■ 무겁고 단단한 철강…가벼운 공격에 ‘휘청’

철강산업은 국가가 법으로 보호할 만큼 전략적이고 중요한 국가 기간산업이다. 올해 제정된 ‘K-스틸법’은 철강을 단순 민간 산업이 아닌 국가 핵심 인프라로 규정했다.

무겁고도 단단한 철강산업을 흔드는 것은 의외로 가볍다. 이메일 한 통, 감염된 PC 한 대가 용광로를 멈추고 생산라인을 세운다. 철강 공장은 이제 물리적 현장이 아니라 사이버 전장의 한복판에 놓여 있다.

사이버 공격이 물리적 재난으로 이어진 사례는 이미 현실이 됐다. 2022년 이란의 대형 철강 공장에서 발생한 화재는 그 상징적 장면이다. 해킹 단체는 설비 제어권을 탈취했다고 주장하며 공장 내부 CCTV 영상을 공개했다.

영상에는 용광로에서 쇳물이 분출되기 직전 근로자들이 현장을 급히 빠져나가는 모습이 담겼다. 보안 전문가들은 이를 국가 후원형 사이버 작전 가능성이 높은 사례로 본다. 이란 핵 시설을 무력화한 스턱스넷 이후 사이버 공격이 실제 산업시설을 직접 파괴한 또 하나의 경고로 평가된다.
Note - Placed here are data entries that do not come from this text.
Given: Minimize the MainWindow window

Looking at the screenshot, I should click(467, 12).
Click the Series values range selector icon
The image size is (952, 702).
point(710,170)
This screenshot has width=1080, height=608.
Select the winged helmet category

■ 설비 파괴로 이어지는 해킹···계정 정보 2만 건 떠돌아

세계 철강사들도 예외는 아니다. 독일의 철강 대기업 티센크루프는 반복적인 해킹과 랜섬웨어 공격으로 서버와 업무 시스템이 마비됐고 직원 정보 유출까지 겪었다. 올해 5월에는 미국 최대 철강사 누코르가 사이버 공격으로 생산 설비를 멈췄다.

2023년 다크웹 정보 유출 분석 결과, 국내 제조업에서만 23만 건이 넘는 계정 정보가 유출된 것으로 나타났다. 이 가운데 철강업은 2만여 건으로 기계업에 이어 두 번째로 많았다. 감염이 의심되는 디바이스도 100대를 넘었다. 이메일 계정과 업무용 PC가 대부분이었다. 조사 대상 제조기업 30곳 중 29곳에서 유출 흔적이 발견됐다.
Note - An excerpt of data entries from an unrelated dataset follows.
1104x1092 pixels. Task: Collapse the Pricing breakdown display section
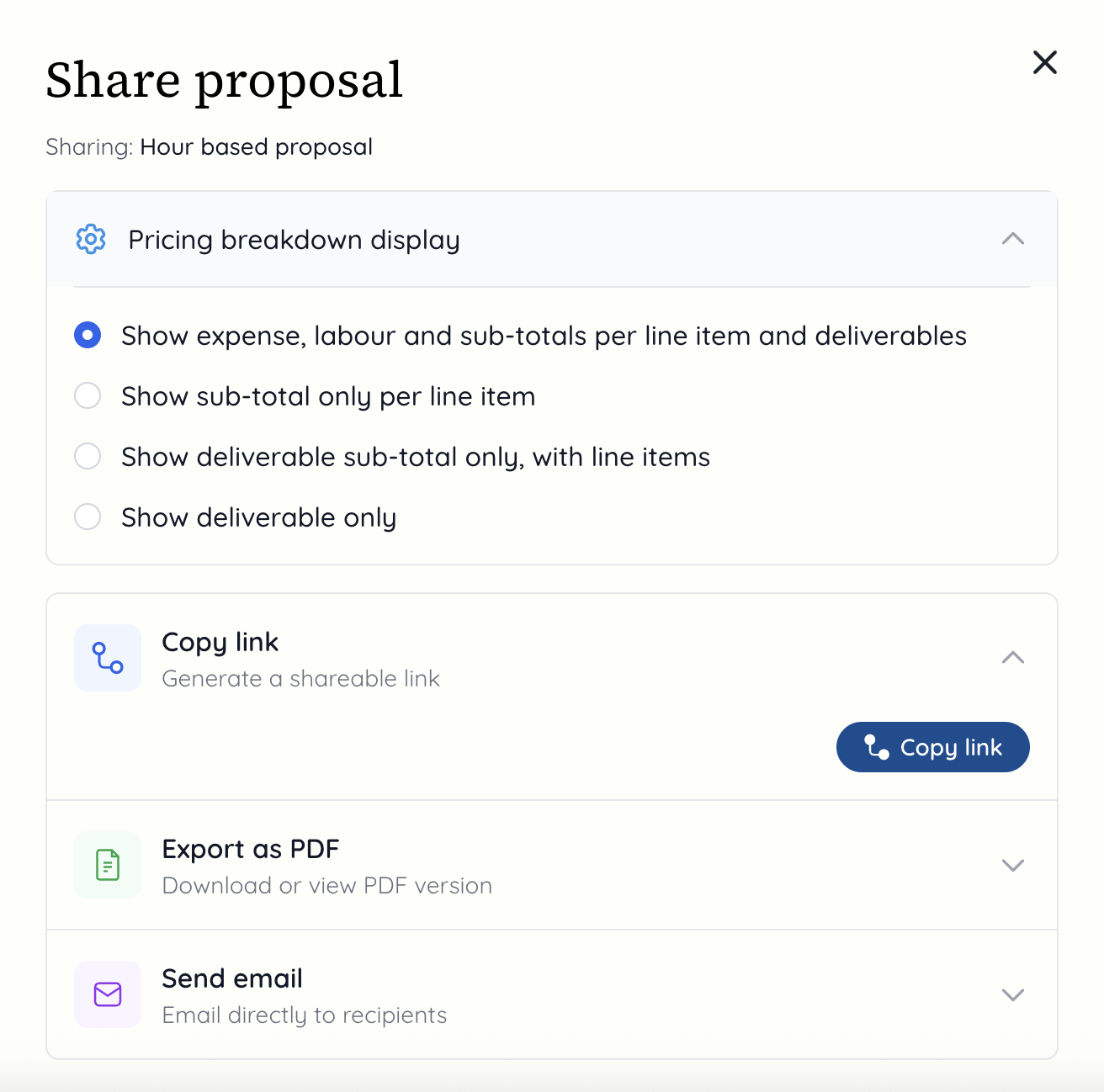pos(1013,240)
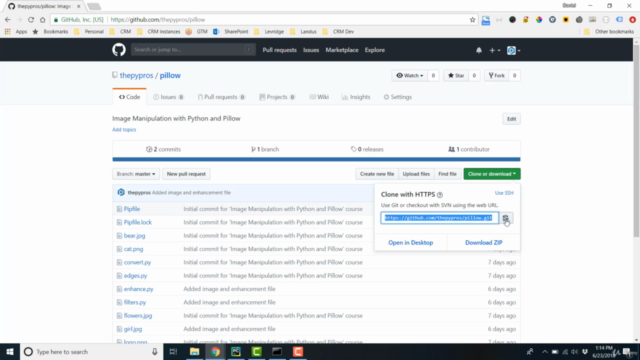The width and height of the screenshot is (640, 360).
Task: Copy clone URL with clipboard icon
Action: coord(505,218)
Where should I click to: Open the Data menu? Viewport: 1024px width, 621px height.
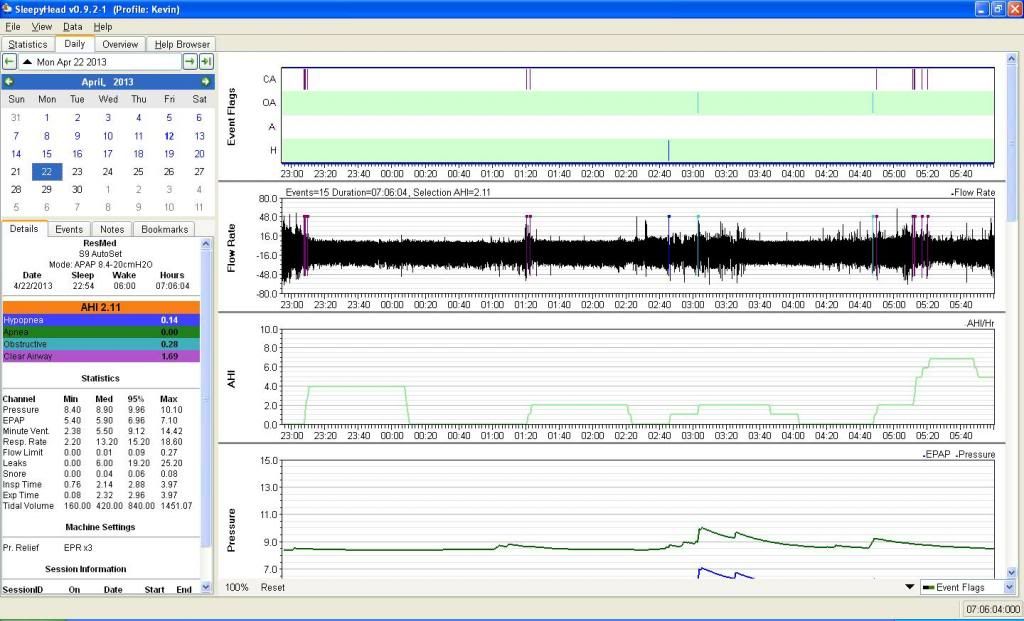tap(73, 26)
철강 기술은 곧 국가 경쟁력이다. 실제로 미·중 철강 갈등의 출발점에도 사이버 공격이 있었다는 분석이 적지 않다. 2010년대 초반 미국은 자국 제철·에너지 기업의 설계 자료와 생산 기술이 대규모로 해킹됐다고 공개했다.

미 사법당국은 중국과 연관된 해킹 조직을 지목했고, 이후 기술 규제와 통상 압박이 본격화됐다. 철강 기술 유출은 기업 문제를 넘어 외교·안보 이슈로 확장된다.
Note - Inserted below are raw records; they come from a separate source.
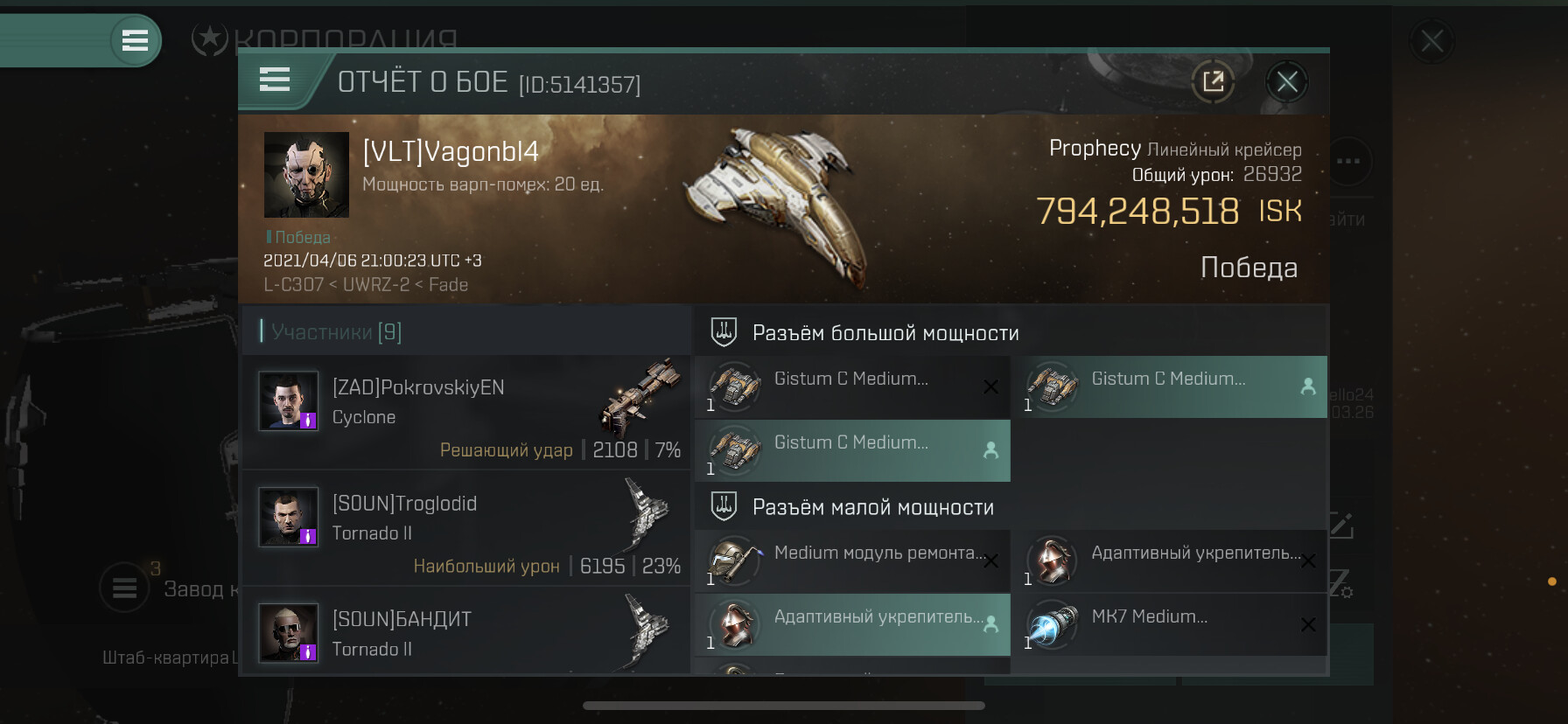Viewport: 1568px width, 724px height.
Task: Click the Разъём большой мощности section header
Action: click(x=886, y=333)
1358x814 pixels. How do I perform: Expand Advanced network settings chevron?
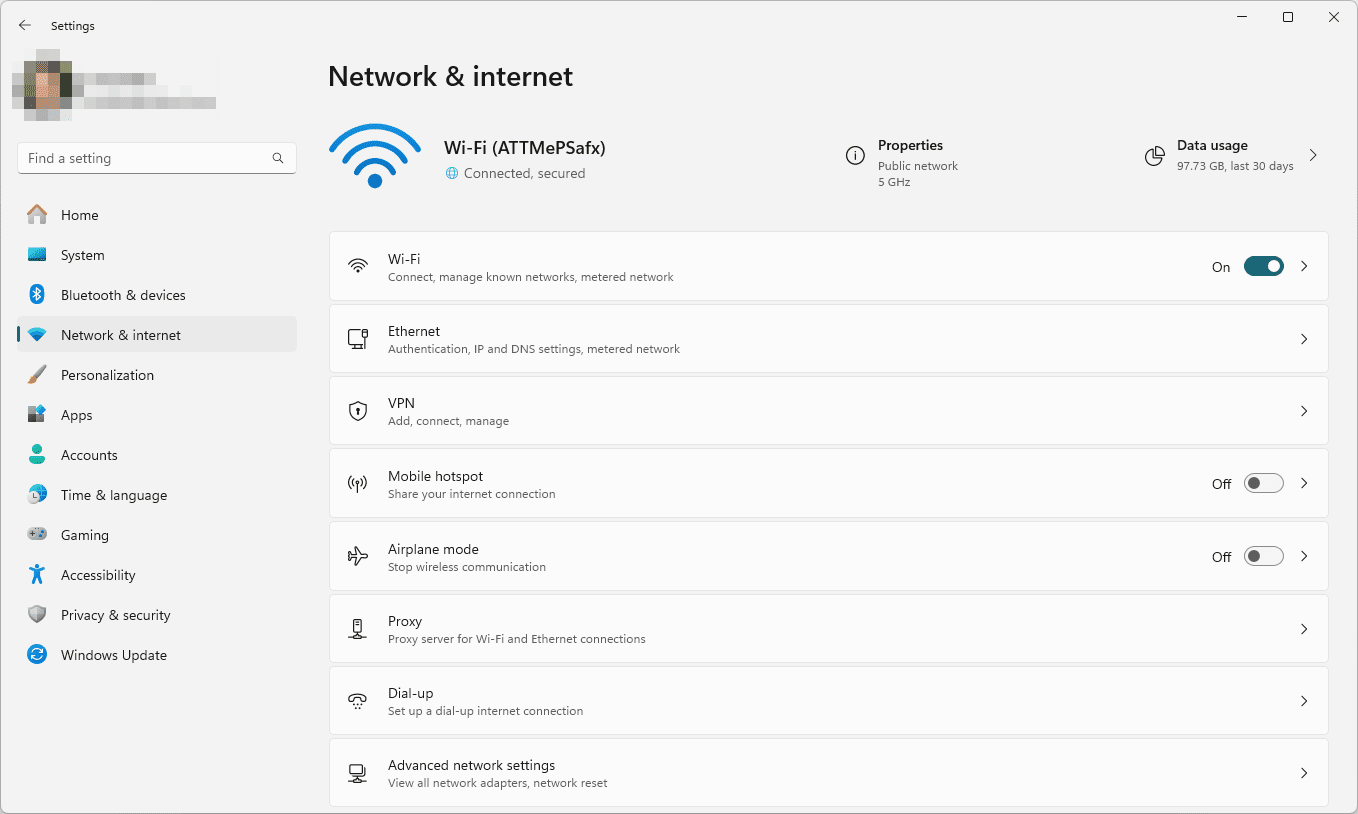[x=1304, y=773]
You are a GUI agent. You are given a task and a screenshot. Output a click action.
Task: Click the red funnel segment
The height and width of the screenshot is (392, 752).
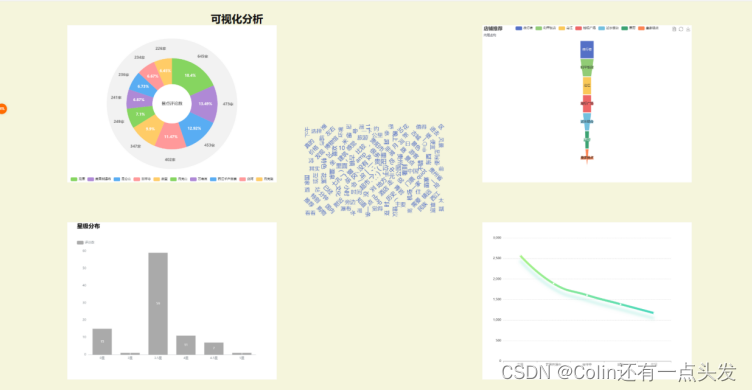tap(587, 104)
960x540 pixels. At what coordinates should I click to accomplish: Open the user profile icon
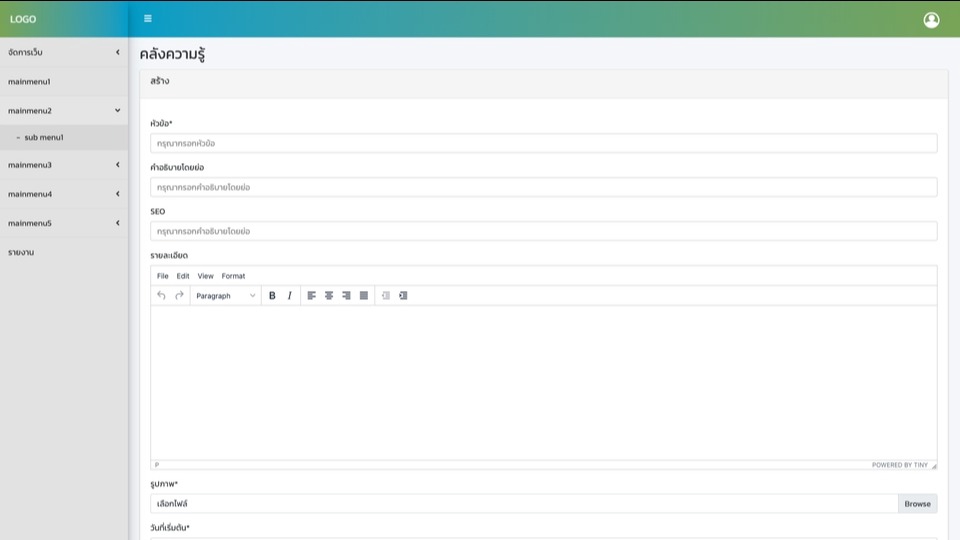(931, 20)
■ 피싱 메일로 시작해 기하급수적 피해 확장···국가안보 직결

공격의 시작점은 대부분 피싱 메일이다. 계정을 탈취한 뒤 IT망에 침투하고 이후 생산 설비를 제어하는 OT(운영기술) 영역으로 이동한다. 이 단계가 열리면 피해는 기하급수적으로 커진다.

고로는 몇 분만 멈춰도 쇳물이 굳고 설비가 손상된다. 재가동까지 수일이 걸린다. 공격자 입장에서 적은 비용으로 최대 피해를 줄 수 있는 구조다. 철강산업이 사이버 공격자에게 ‘효율 좋은 표적’이 된 이유다.

국내 철강업계도 위기를 인식하고 있다. 정보보호 공시 기준 2025년 철강 빅3의 보안 투자액은 320억원에 달한다. 문제는 생태계 전반이다. 가장 취약한 고리는 중소 협력업체다.

전체 기업의 70% 이상이 연간 보안 예산 500만원 미만이다. 침해사고를 겪고도 별다른 대응을 하지 않는 경우가 대부분이다. 하지만 해커는 이 지점을 통해 대기업 설비와 시스템까지 접근한다.

철강은 국가 기간산업이다. 한 곳이 멈추면 전 산업이 흔들린다. 산업보안이 뚫릴 경우 피해는 기업 손실을 넘어 국가 경쟁력과 안보로 확산된다. 철강 산업의 전장은 이제 공장 바닥이 아니라 사이버 공간에 있다.